The physical environment of our NHS facilities is vital to delivering effective healthcare. A well- designed, NHS facility stands as a visible embodiment of the commitment that we give to patients-that they will be well cared for, comfortable and safe.

We have never had a better understanding of how investment in building for health pays off in the long term. Design quality on both the large and small scale can deliver a wide range of benefits, from reducing the operating costs of a building and improving staff performance, to affecting health outcomes and strengthening patient safety. The Department of health is committed to achieving excellence in the design of healthcare facilities by embedding three principles firmly into the culture of the NHS. These principles are quality, value for money and safety. These three principles can equally apply to the whole of our built environment. In 2000, when the Prime Minister launched Better public buildings, he was clear that 'Good design is a commitment to a better quality of life for all'. 2006 will witness the publication of Better public buildings two, which will demonstrate how far we have come across government to revitalise our neighbourhoods and cities.

CABE have played a key role in supporting this step change across government and specifically the Department of health's design programme. They have recently published Designed with care, which highlights through a .number of case studies, that the quality of the local environment can contribute to each phase of healthcare -prevention, intervention and recovery.

This year we are witnessing the continuation of the 10-year programme of investment and reform in the NHS.

We are refurbishing and building more hospitals than ever before. Since 1997, 91 new schemes worth £7.7 billion have opened to patients, or are in the process of being built.

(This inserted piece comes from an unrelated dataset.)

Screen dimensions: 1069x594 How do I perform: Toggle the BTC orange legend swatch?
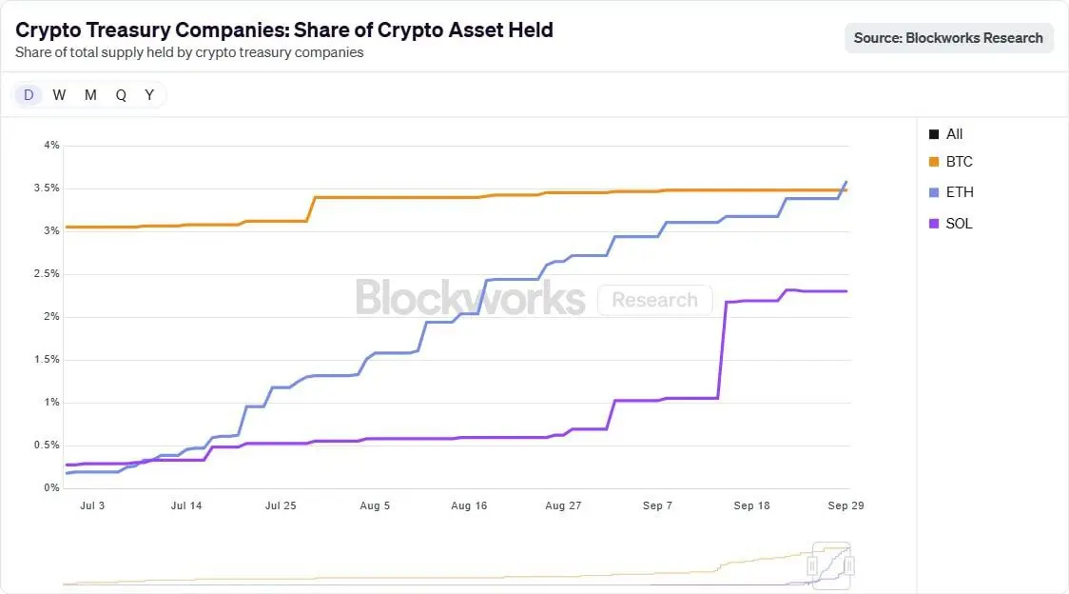[934, 162]
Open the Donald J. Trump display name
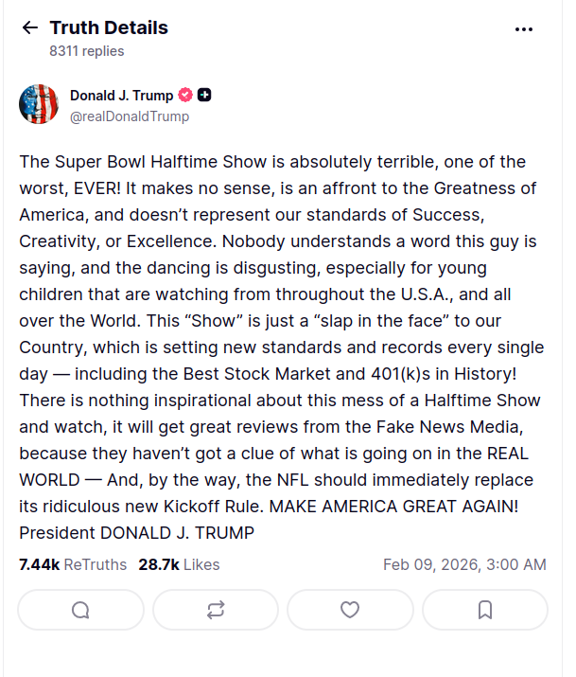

In many areas, the NHS is the largest local employer and the biggest customer for local suppliers. Where we locate our hospitals and other big investments can be a strong force for regeneration in deprived neighbourhoods. The NHS as a good corporate citizen can help tackle local unemployment and create new opportunities for people stuck in low-paid, unskilled jobs. It can buy food which helps local suppliers, promotes healthier eating and helps patients recover faster. It can help cut unnecessary journeys to work. Its new buildings can be beautiful, energy-efficient and sustainable. But, as CABE Health Week highlights, healthcare is not just about hospitals. The recent health white paper builds care around people, into communities and closer to home. We are improving our community-based services. People want services that are more convenient, provide better support for those with ongoing needs, and enable people to lead healthier and more independent lives. To deliver this, we need the right healthcare buildings, in the right place.

To this end, the NHS has never witnessed such a sustained investment in GP surgeries and health centres. In excess of £800 million of private sector investment has already been raised to provide new buildings through NHS LIFT. By the end of 2005, 54 new buildings were open and in 2006, a new LIFT building is expected to open every week. This is part of a major programme to improve and expand primary care and community services. Events like this week ensure that all those involved in delivering this agenda have a chance to have their say. Health professionals play an important role in influencing the design of the built environment. Similarly those who have traditionally managed these issues - urban planners, architects, engineers, developers should recognise the important health implications of their decisions and seek collaboration.

I would like to take this opportunity to thank everyone who is and will be participating in the weeks' activities and particularly thanks to CABE for their work to promote design excellence. I encourage CABE to continue campaigning across government to improve the architecture of our public buildings whilst at the same time improving health.